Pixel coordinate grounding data
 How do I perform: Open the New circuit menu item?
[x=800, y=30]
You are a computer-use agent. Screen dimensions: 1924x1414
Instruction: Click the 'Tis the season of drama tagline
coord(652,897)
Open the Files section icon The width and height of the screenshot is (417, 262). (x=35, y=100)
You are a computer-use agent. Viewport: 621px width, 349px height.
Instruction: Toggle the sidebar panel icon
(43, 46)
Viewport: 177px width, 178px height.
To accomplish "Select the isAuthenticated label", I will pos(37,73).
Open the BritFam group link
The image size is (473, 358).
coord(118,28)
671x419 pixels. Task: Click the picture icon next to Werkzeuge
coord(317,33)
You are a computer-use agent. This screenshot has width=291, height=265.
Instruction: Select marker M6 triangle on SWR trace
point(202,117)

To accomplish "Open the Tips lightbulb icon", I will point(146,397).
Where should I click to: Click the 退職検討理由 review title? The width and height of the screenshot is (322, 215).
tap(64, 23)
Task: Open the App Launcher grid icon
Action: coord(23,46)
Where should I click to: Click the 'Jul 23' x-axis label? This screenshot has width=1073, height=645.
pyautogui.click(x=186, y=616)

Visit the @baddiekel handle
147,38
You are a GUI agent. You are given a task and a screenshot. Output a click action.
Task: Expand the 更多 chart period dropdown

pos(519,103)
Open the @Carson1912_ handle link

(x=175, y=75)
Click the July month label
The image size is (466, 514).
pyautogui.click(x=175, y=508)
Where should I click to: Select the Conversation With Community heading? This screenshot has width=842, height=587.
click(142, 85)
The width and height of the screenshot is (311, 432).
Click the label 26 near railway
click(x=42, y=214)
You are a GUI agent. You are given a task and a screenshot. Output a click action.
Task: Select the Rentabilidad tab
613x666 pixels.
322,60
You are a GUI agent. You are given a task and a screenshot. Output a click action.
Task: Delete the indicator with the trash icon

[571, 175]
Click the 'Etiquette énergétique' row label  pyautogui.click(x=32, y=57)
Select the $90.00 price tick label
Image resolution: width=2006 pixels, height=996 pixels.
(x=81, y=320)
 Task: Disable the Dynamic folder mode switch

_TASK STATEMENT_: Output only the lines running from the line with "You are a computer-use agent. This" through the final line of the data, inclusive.

_REPLY_:
You are a computer-use agent. This screenshot has width=291, height=265.
Instruction: Select marker M6 triangle on SWR trace
point(202,117)

To accomplish "Open the Tips lightbulb icon", I will point(146,397).
Where should I click to: Click the 退職検討理由 review title? The width and height of the screenshot is (322, 215).
tap(64, 23)
Task: Open the App Launcher grid icon
Action: coord(23,46)
Where should I click to: Click the 'Jul 23' x-axis label? This screenshot has width=1073, height=645.
pyautogui.click(x=186, y=616)

Visit the @baddiekel handle
147,38
You are a GUI agent. You are given a task and a screenshot. Output a click action.
Task: Expand the 更多 chart period dropdown

pos(519,103)
Open the @Carson1912_ handle link

(x=175, y=75)
Click the July month label
The image size is (466, 514).
pyautogui.click(x=175, y=508)
Where should I click to: Select the Conversation With Community heading? This screenshot has width=842, height=587.
click(142, 85)
The width and height of the screenshot is (311, 432).
Click the label 26 near railway
click(x=42, y=214)
You are a GUI agent. You are given a task and a screenshot. Output a click action.
Task: Select the Rentabilidad tab
613x666 pixels.
322,60
You are a GUI agent. You are given a task and a screenshot. Output a click action.
Task: Delete the indicator with the trash icon

[571, 175]
Click the 'Etiquette énergétique' row label  pyautogui.click(x=32, y=57)
Select the $90.00 price tick label
Image resolution: width=2006 pixels, height=996 pixels.
(x=81, y=320)
 Task: Disable the Dynamic folder mode switch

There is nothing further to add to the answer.